Allan Gyngell (Lowy Institute)
Allan Gyngell was always keen to foster a next generation of Australians thinking about the world (Lowy Institute)

Third, resource the foreign service properly. “Nuclear submarines and Joint Strike Fighters can deter aggression and respond when deterrence fails,” Gyngell wrote in 2021 with John McCarthy, “but they don’t do much to address trade coercion, respond to climate change or set global rules for emerging issues such as cyber.” Gyngell clearly and consistently warned of the dangers of marginalising the civilian elements of Australian statecraft, including through the budgetary decline of DFAT. In addition to his extensive commentary on this, he chaired a Blue Ribbon Panel in 2009 that produced a key report, Australia’s Diplomatic Deficit, that opened up a vital line of work by the Lowy Institute over several years on Australia’s diplomatic capabilities. Gyngell’s call to “invest in the institutions and instruments of Australian foreign policy – our overseas posts, our trained diplomats, our soft power potential to influence and encourage – with the same calculation that we invest in our defence capabilities” is as relevant as ever.  

Fourth, use foreign policy speeches on hard challenges. A feature of Gyngell’s sophisticated views on Australia’s relationship with China was his insistence on the value of Australian political leaders speaking more clearly and openly about the relationship. In 2022, he argued on the Australia in the World podcast that it would be valuable for the Australian government “to make a formal statement about its relationship with China”, noting that “it’s as important for our own policy processes as it is for the message it sends to Beijing.” He later elaborated that while ambiguity can be appropriate in international affairs, and foreign policy must of course adapt to a changing international environment, “in a case like the Australia-China relationship where there are so many strategic, economic, societal issues at play, and where China is so central to so much of what Australia wants to accomplish in the world … there is a strong case for clarity, at least on the main structural issues.” A speech could set out the parameters and depth of Australia’s interests and objectives – and help overcome misreading – for the benefit of Beijing, other states, Australian policymakers and the public at large.

Fifth, don’t securitise everything. Given the spectre of multiple threats, from terrorism to natural disasters, there is a temptation for policymakers to see multifaceted problems through a narrow security lens – and thus to respond with ill-suited tools. Gyngell avoided this trap. “The effective use of the ADF is always going to be properly very limited and governments should be very careful about the ways in which they try to use the military,” he cautioned in 2020. Gyngell worried about the militarisation of American society due to gun culture, and encouraged Australian governments to work hard to “prevent that happening here”.

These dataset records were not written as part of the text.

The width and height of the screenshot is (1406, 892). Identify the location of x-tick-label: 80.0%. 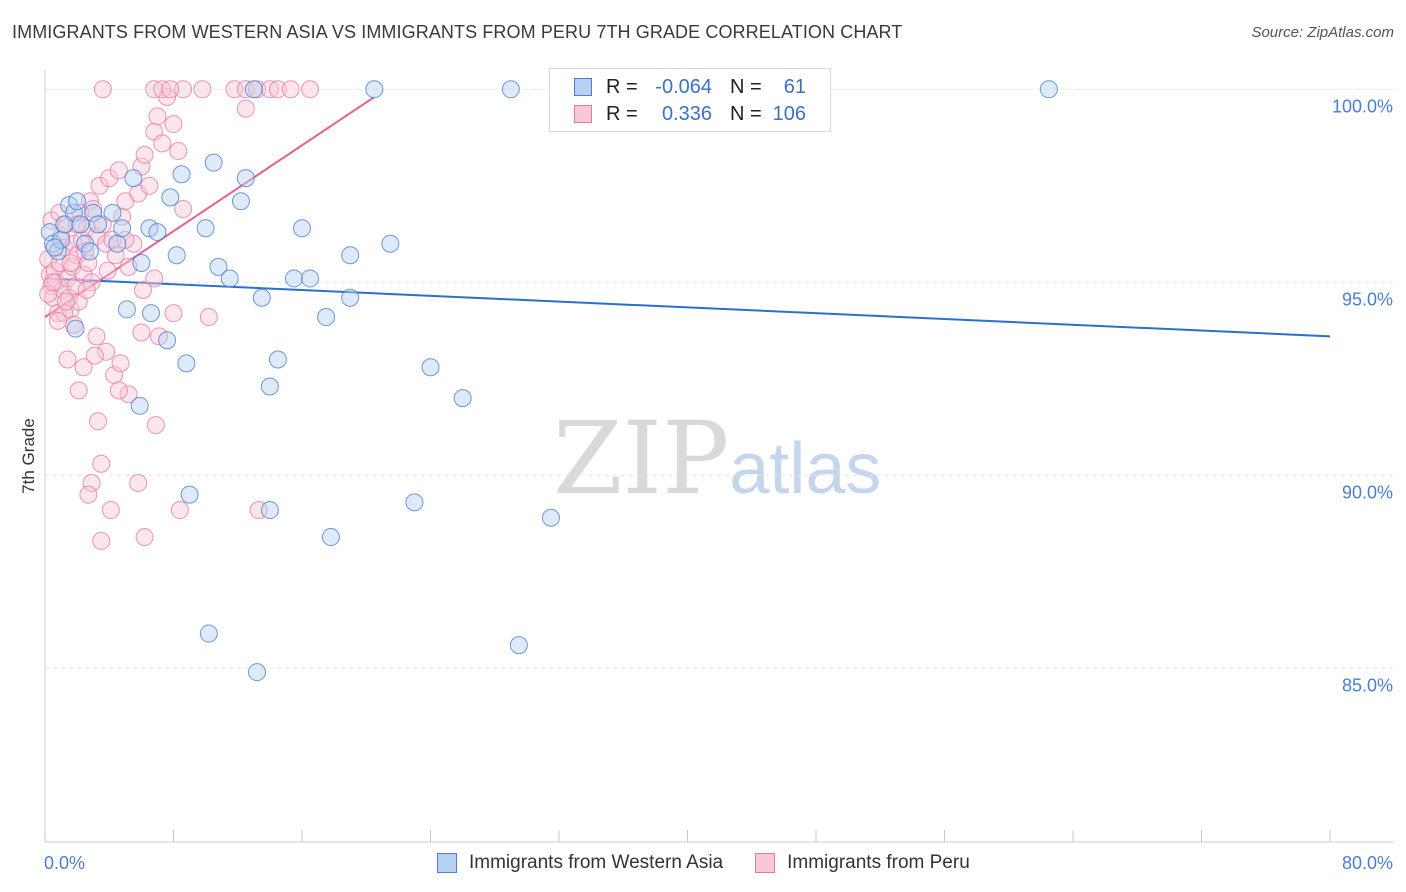
(1368, 863). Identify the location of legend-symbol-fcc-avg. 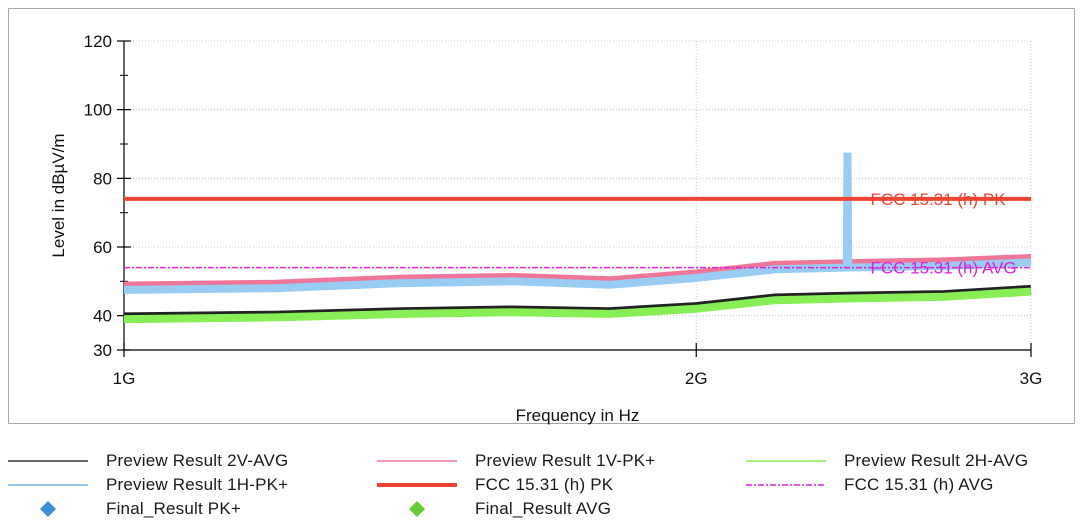
(786, 485).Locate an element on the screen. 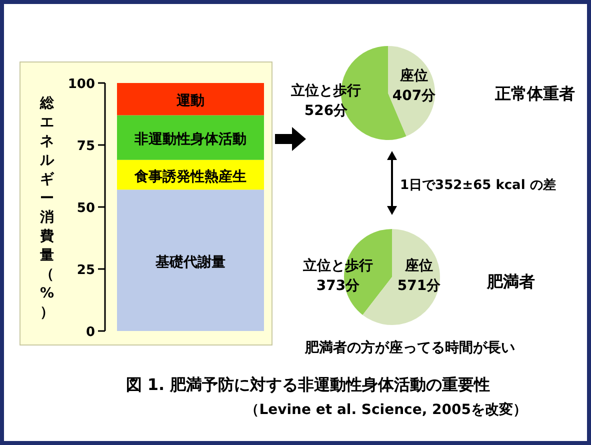 This screenshot has height=445, width=591. caption: 図 1. 肥満予防に対する非運動性身体活動の重要性 is located at coordinates (308, 384).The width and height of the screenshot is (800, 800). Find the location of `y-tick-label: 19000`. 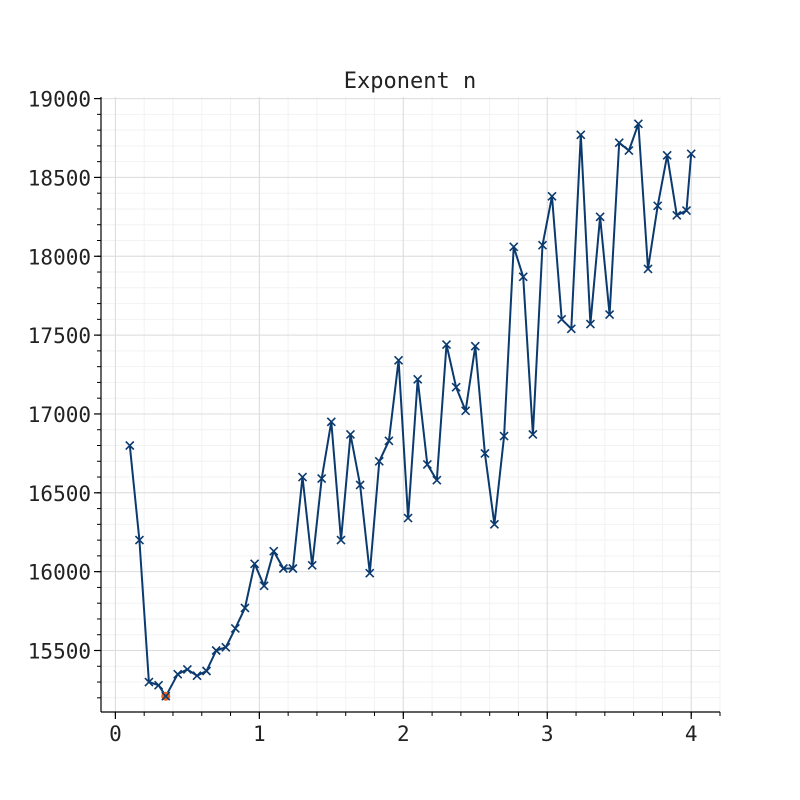

y-tick-label: 19000 is located at coordinates (60, 100).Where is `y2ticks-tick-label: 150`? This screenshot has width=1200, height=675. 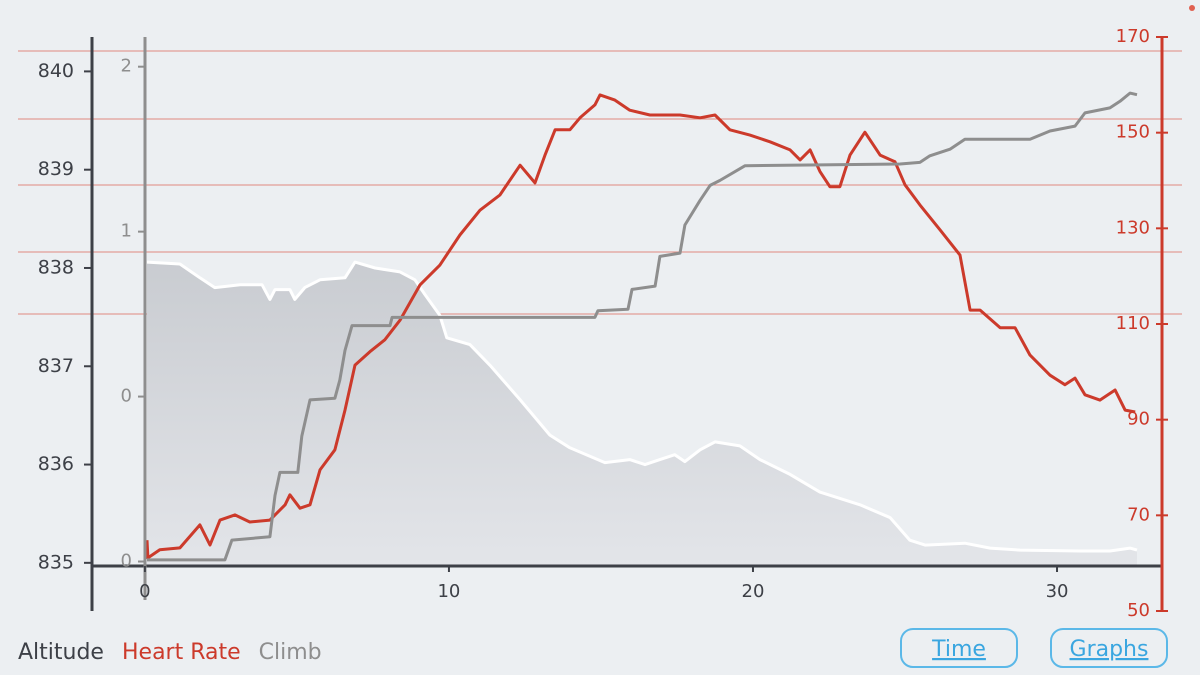
y2ticks-tick-label: 150 is located at coordinates (1133, 132).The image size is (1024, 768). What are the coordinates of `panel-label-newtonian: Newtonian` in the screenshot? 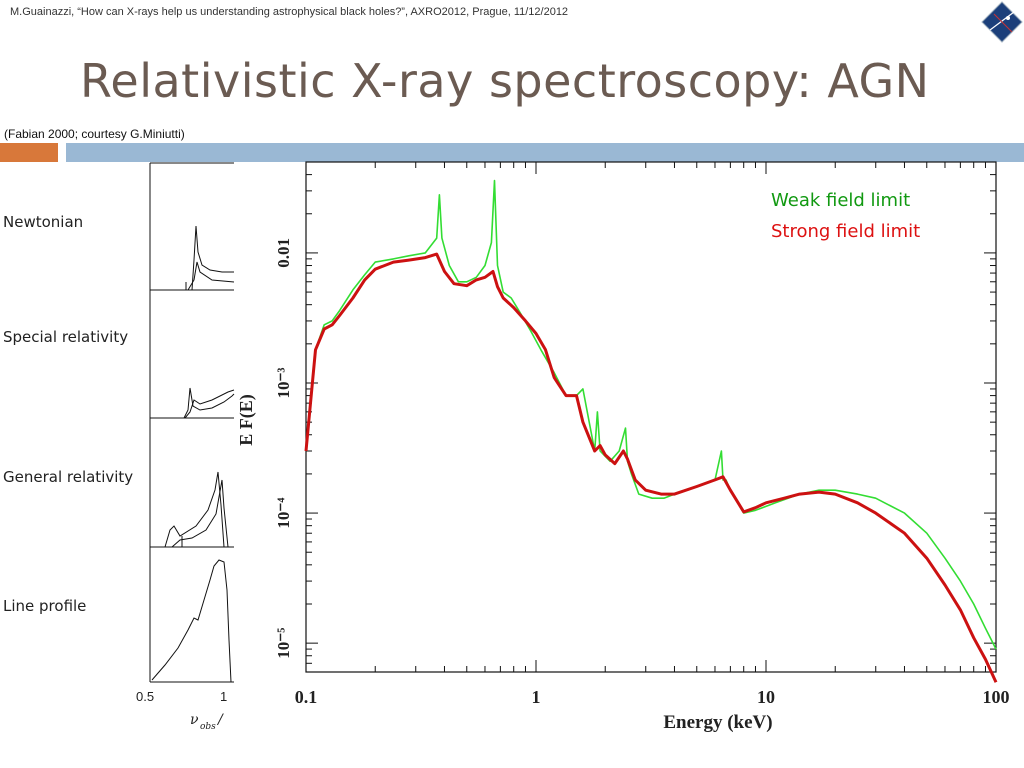 It's located at (44, 222).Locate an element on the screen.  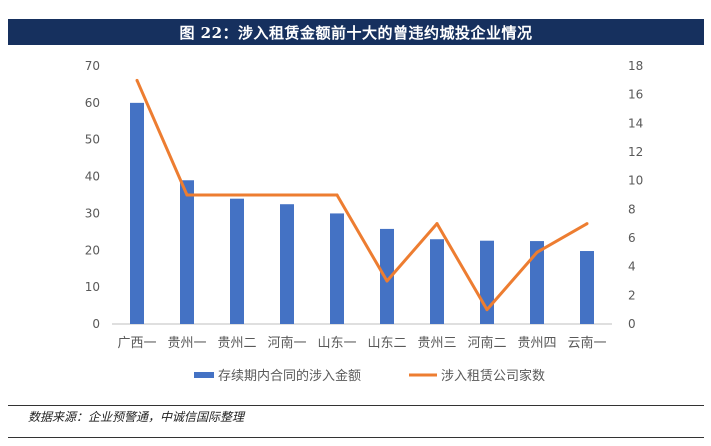
x-tick-label: 云南一 is located at coordinates (586, 343).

What I love about these ideas is the way they reflect the mind of someone thinking deeply on many levels: syncretic but rooted in a robust and fresh worldview. Gyngell saw things with his own eyes, rather than slavishly following others, and was thus able to combine and recombine nuanced solutions pertaining to identity, relationships, values, and power – the things that characterise global affairs and Australia’s role in influencing the direction of history.

In his magisterial history of Australian foreign policy, Fear of Abandonment, Gyngell asked whether Australian political leaders can “bridge the perpetual and necessary tension between a tragic imagination that contemplates catastrophe and an inspired imagination that envisions a better world”. Today, Australia’s contribution to global progress must be reimagined to meet the moment we’re in. It will be considerably harder without Gyngell illuminating the possibilities.